The Statistical Nuances of Experimentation
Source: https://in.pinterest.com/pin/89298005081195135/

Reference: This note details the first topic in the 7 broader topics of discussion in experimentation. Further, the points listed in this blog will be later converted into their own blog posts.

The scientific procedure seems simple to start with. You create a hypothesis, collect the relevant data for the experiment, then compare the samples for statistical significance, and voila "You have a finding." There is no doubt in the fact that once you start with the procedure, you will always reach a finding. It might be statistically significant or insignificant, the scientific community values both insights equally. There is virtually nothing that ever breaks down in the entire pipeline when a scientist decides to run an experiment.

An experiment is hence the easiest thing to do for a scientist. Writing about your finding is slightly hard, but most get through it in some way or the other. Getting your paper published is even harder, but if you decide to get into the grind of convincing reviewers you get through that as well. You finally publish a few papers and start calling yourself a scientist, which is when you realize that the biggest problem with science was never the scientific procedure itself but rather the trustworthiness of your findings.

Nature does not reveal it's secrets so easily. Nature has vicious ways to show you exactly what you are looking for. Nature would quietly cheat you in your experiments and let you live in the illusion of your own lies while letting you believe that you are a scientist who only believes in facts. There are many more ways to do faulty science, than there are to do it right.

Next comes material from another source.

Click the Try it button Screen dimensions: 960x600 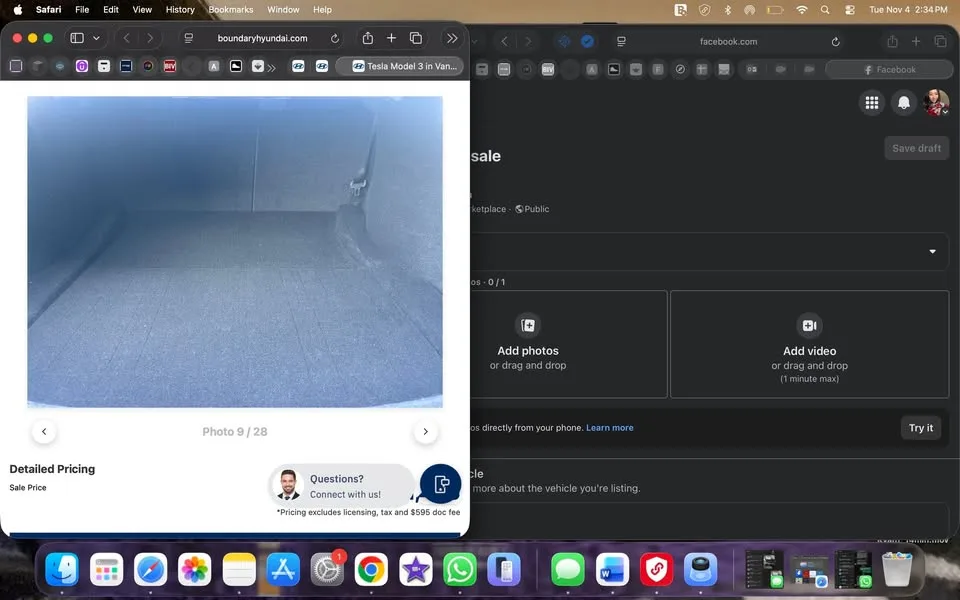coord(920,427)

For instance, observe the cartoon above. The scientist at the Tobacco Industry Research Centre probably set out to find benefits of smoking and science showed him the benefit as he wanted it. Smokers are less likely to die of age related illnesses the cartoon says. The fact is true but still it is not a benefit because smoking does this by killing the person at an early age.

While science is a crook, statistics is its alibi. This post is a broader-level overview of the topics of finer nuance in statistics and how these different concepts often help science cheat its patrons the way it does. Later, I will write a detailed blog post on each of these topics.

Concepts of Statistical Nuances in Experimentation

While the discussion up till now dealt with the Bayesian vs Frequentist debate in statistics, the topics I am exploring in this blog are fundamental problems of statistics that both Bayesians and Frequentists have to deal with in their own ways. Some of these concepts have gained maturity with A/B testing as earlier there was not much data for experimentation anyways.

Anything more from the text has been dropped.